14. Theming And Branding¶
Learning Goal¶
Make apps feel intentional and branded without writing custom frontend code.
Theme Object¶
You can pass a theme dictionary to App:
app = db.App(
theme={
"branding": {"title": "Astellas Pipeline Studio"},
"colors": {
"primary": "#C81E5B",
"primary_hover": "#A8184A",
"background": "#F7F8F7",
"surface": "#FFFFFF",
"text": "#1B1F1D",
"text_muted": "#5E6A64",
"border": "#E2E8E3",
"success": "#0F8A6C",
"warning": "#C67A00",
"error": "#B42318",
"info": "#2563EB",
},
"borders": {"radius": "18px"},
}
)
What Branding Means¶
Branding is not just colors. A polished app also needs:
- clear typography
- spacing rhythm
- consistent surfaces
- restrained motion
- meaningful badges
- useful empty states
- action hierarchy
Hero Pattern¶
db.Hero(
title="Pipeline observability for serious internal data apps",
subtitle="Monitor freshness, reliability, and cost from one workspace.",
eyebrow="Data Platform",
badges=[db.Badge("Live", color="green")],
actions=[db.Button("Refresh"), db.Button("Open runbook", variant="secondary")],
)
Card Polish¶
db.Card(
[
db.Stat("Success", "99.1%", delta="+0.3 pts", delta_type="increase"),
db.Text("Stable reliability across selected pipelines.", variant="caption", muted=True),
],
elevated=True,
hover=True,
animated=True,
)
Common Mistakes¶
- Using brand colors everywhere.
- Mixing too many badge colors.
- Making every card elevated.
- Ignoring empty states and loading states.

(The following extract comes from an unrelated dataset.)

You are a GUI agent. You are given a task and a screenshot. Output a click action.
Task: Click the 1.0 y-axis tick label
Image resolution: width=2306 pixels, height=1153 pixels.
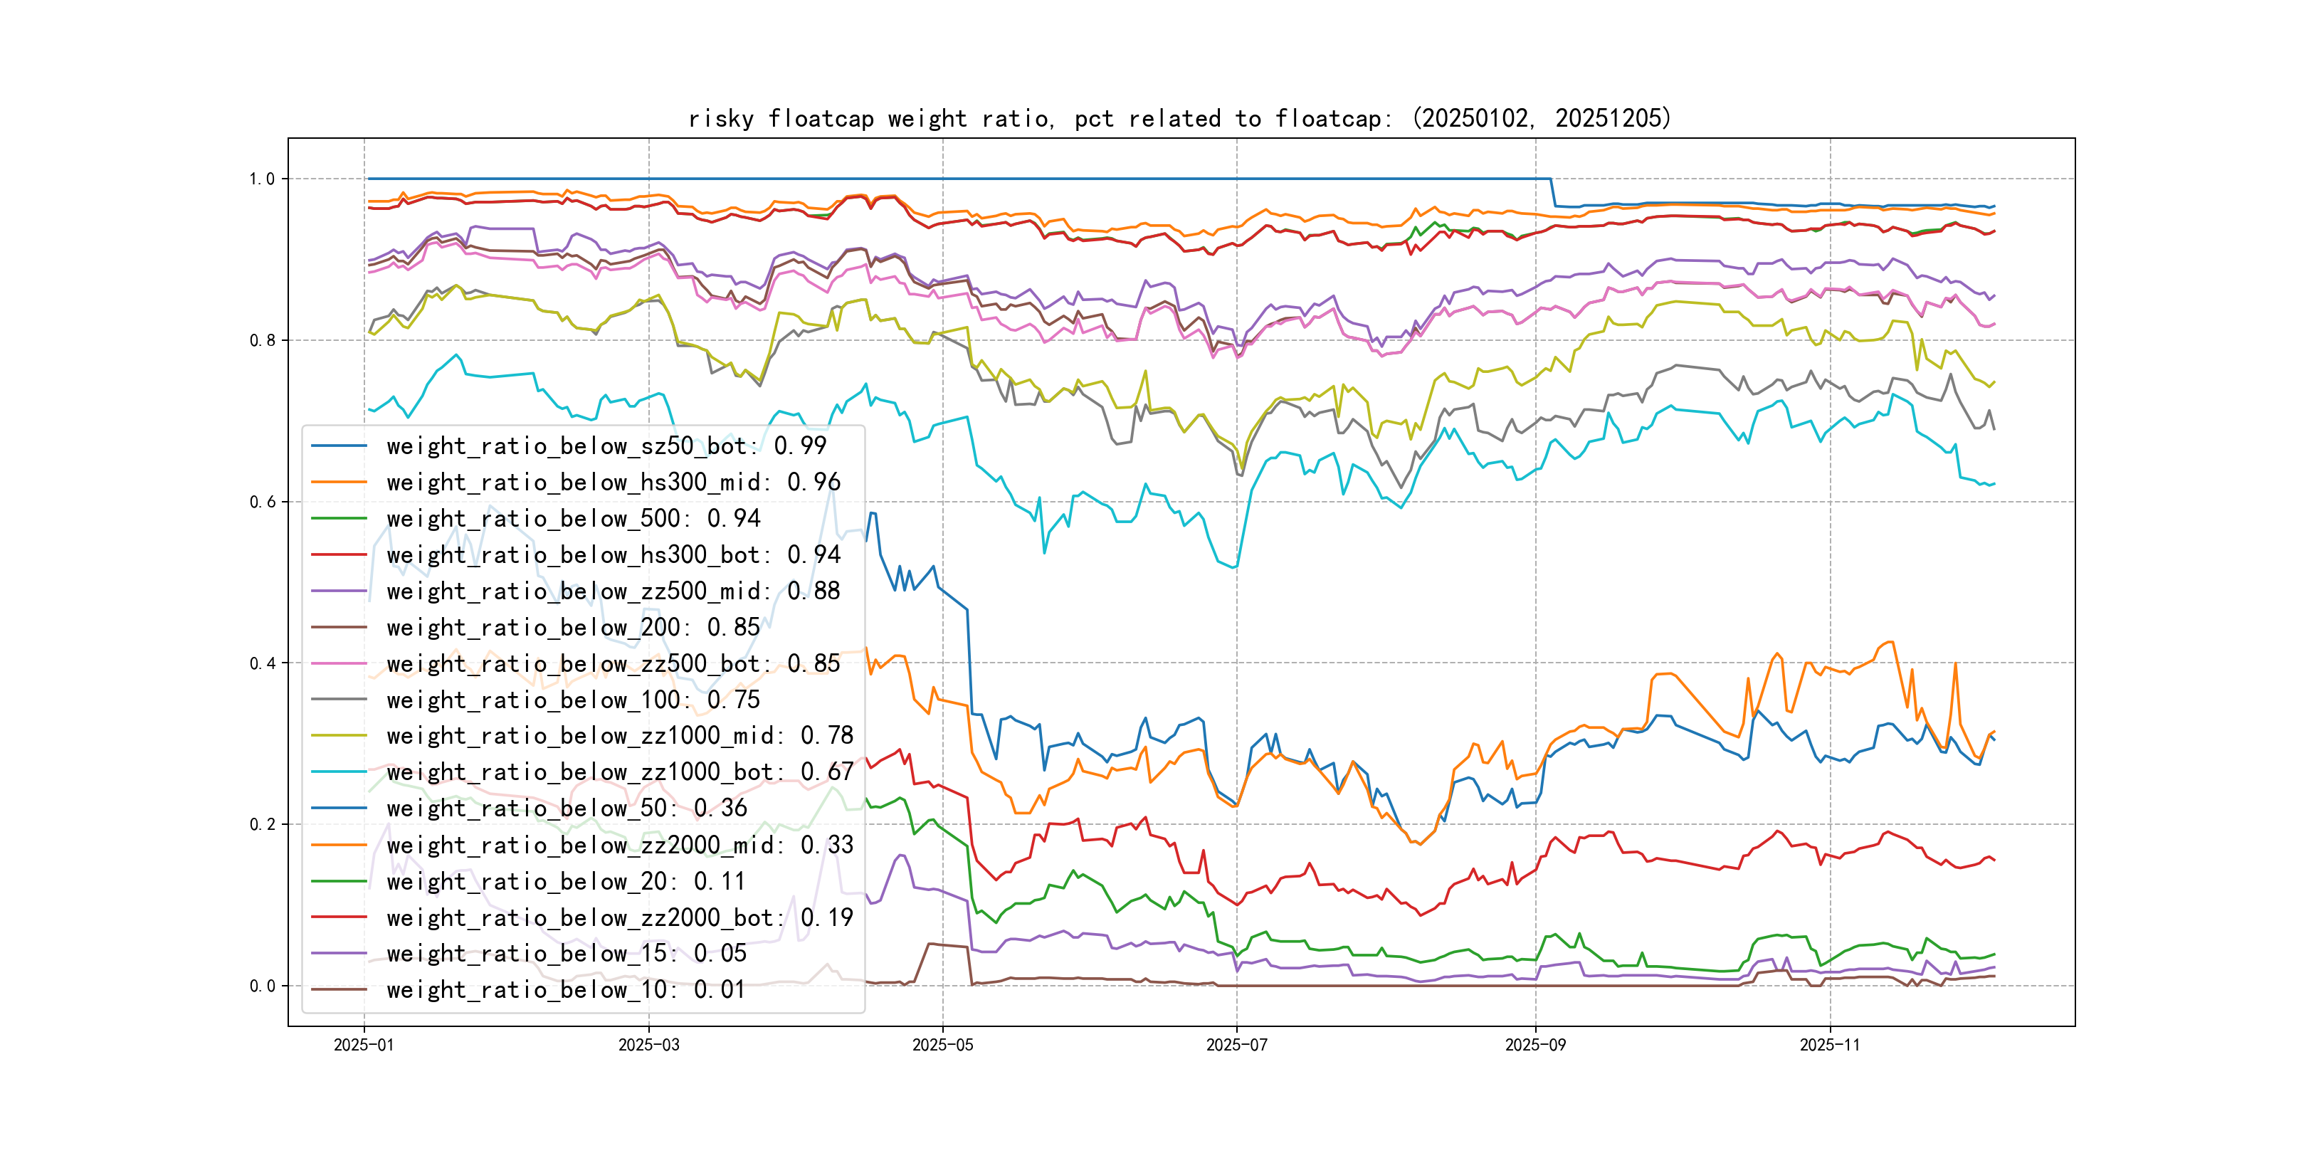pyautogui.click(x=261, y=179)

- Choosing visual polish before information hierarchy.
Exercise¶
Create two themes:
- a calm enterprise theme
- a high-energy command-center theme
Apply both to the same dashboard and compare readability.
Checkpoint¶
You should be able to make a BrickflowUI app feel branded, clear, and intentional.